Data entries ▸
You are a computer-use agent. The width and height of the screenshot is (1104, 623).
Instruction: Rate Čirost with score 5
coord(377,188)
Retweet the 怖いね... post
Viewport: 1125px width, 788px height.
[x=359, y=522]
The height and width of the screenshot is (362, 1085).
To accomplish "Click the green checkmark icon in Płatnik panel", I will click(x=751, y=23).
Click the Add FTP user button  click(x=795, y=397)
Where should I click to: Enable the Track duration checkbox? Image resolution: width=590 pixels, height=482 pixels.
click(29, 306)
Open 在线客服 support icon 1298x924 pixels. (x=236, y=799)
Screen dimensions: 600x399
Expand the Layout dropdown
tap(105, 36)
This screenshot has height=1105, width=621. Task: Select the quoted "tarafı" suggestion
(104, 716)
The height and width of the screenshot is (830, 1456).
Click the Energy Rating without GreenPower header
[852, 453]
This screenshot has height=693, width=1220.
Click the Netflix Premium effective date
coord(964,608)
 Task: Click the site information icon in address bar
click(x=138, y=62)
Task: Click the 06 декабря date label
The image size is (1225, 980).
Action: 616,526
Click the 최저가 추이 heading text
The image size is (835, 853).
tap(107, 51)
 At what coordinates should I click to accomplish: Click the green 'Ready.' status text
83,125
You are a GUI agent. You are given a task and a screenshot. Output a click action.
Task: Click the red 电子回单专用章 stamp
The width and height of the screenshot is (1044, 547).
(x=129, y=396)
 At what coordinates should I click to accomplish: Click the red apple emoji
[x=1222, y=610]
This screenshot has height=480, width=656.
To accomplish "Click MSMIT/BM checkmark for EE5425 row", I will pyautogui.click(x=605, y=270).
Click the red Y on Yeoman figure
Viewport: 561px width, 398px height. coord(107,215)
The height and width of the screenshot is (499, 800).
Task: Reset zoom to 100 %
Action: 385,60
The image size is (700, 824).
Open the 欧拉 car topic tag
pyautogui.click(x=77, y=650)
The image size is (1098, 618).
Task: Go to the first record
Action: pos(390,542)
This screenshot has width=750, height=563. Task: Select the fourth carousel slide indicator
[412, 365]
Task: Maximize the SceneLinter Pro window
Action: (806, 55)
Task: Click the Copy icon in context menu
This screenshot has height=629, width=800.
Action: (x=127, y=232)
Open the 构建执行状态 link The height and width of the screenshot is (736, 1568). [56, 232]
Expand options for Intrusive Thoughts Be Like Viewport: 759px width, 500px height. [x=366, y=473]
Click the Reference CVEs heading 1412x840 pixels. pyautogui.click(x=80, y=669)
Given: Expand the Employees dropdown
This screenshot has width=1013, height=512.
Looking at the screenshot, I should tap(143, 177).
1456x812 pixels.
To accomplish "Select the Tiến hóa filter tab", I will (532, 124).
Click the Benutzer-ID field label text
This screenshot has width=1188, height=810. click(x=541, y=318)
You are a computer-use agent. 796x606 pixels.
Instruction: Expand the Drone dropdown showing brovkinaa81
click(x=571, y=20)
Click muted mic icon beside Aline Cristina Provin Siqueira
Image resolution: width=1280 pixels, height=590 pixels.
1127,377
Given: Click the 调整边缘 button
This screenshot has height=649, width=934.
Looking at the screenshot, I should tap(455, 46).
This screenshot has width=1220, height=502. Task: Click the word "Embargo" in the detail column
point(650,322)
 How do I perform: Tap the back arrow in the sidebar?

Exercise directions ▸ Return every line of the items above character for character, in the same order.

The reply ▸
You are a computer-use agent. The width and height of the screenshot is (1104, 623).
Instruction: Rate Čirost with score 5
coord(377,188)
Retweet the 怖いね... post
Viewport: 1125px width, 788px height.
[x=359, y=522]
The height and width of the screenshot is (362, 1085).
To accomplish "Click the green checkmark icon in Płatnik panel", I will click(x=751, y=23).
Click the Add FTP user button  click(x=795, y=397)
Where should I click to: Enable the Track duration checkbox? Image resolution: width=590 pixels, height=482 pixels.
click(29, 306)
Open 在线客服 support icon 1298x924 pixels. (x=236, y=799)
Screen dimensions: 600x399
Expand the Layout dropdown
tap(105, 36)
This screenshot has height=1105, width=621. Task: Select the quoted "tarafı" suggestion
(104, 716)
The height and width of the screenshot is (830, 1456).
Click the Energy Rating without GreenPower header
[852, 453]
This screenshot has height=693, width=1220.
Click the Netflix Premium effective date
coord(964,608)
 Task: Click the site information icon in address bar
click(x=138, y=62)
Task: Click the 06 декабря date label
The image size is (1225, 980).
Action: 616,526
Click the 최저가 추이 heading text
The image size is (835, 853).
tap(107, 51)
 At what coordinates should I click to accomplish: Click the green 'Ready.' status text
83,125
You are a GUI agent. You are given a task and a screenshot. Output a click action.
Task: Click the red 电子回单专用章 stamp
The width and height of the screenshot is (1044, 547).
(x=129, y=396)
 At what coordinates should I click to accomplish: Click the red apple emoji
[x=1222, y=610]
This screenshot has height=480, width=656.
To accomplish "Click MSMIT/BM checkmark for EE5425 row", I will pyautogui.click(x=605, y=270).
Click the red Y on Yeoman figure
Viewport: 561px width, 398px height. coord(107,215)
The height and width of the screenshot is (499, 800).
Task: Reset zoom to 100 %
Action: 385,60
The image size is (700, 824).
Open the 欧拉 car topic tag
pyautogui.click(x=77, y=650)
The image size is (1098, 618).
Task: Go to the first record
Action: pos(390,542)
This screenshot has width=750, height=563. Task: Select the fourth carousel slide indicator
[412, 365]
Task: Maximize the SceneLinter Pro window
Action: (806, 55)
Task: Click the Copy icon in context menu
This screenshot has height=629, width=800.
Action: (x=127, y=232)
Open the 构建执行状态 link The height and width of the screenshot is (736, 1568). [56, 232]
Expand options for Intrusive Thoughts Be Like Viewport: 759px width, 500px height. [x=366, y=473]
Click the Reference CVEs heading 1412x840 pixels. pyautogui.click(x=80, y=669)
Given: Expand the Employees dropdown
This screenshot has width=1013, height=512.
Looking at the screenshot, I should tap(143, 177).
1456x812 pixels.
To accomplish "Select the Tiến hóa filter tab", I will (532, 124).
Click the Benutzer-ID field label text
This screenshot has width=1188, height=810. click(x=541, y=318)
You are a computer-use agent. 796x606 pixels.
Instruction: Expand the Drone dropdown showing brovkinaa81
click(x=571, y=20)
Click muted mic icon beside Aline Cristina Provin Siqueira
Image resolution: width=1280 pixels, height=590 pixels.
1127,377
Given: Click the 调整边缘 button
This screenshot has height=649, width=934.
Looking at the screenshot, I should tap(455, 46).
This screenshot has width=1220, height=502. Task: Click the word "Embargo" in the detail column
point(650,322)
 How do I perform: Tap the back arrow in the sidebar?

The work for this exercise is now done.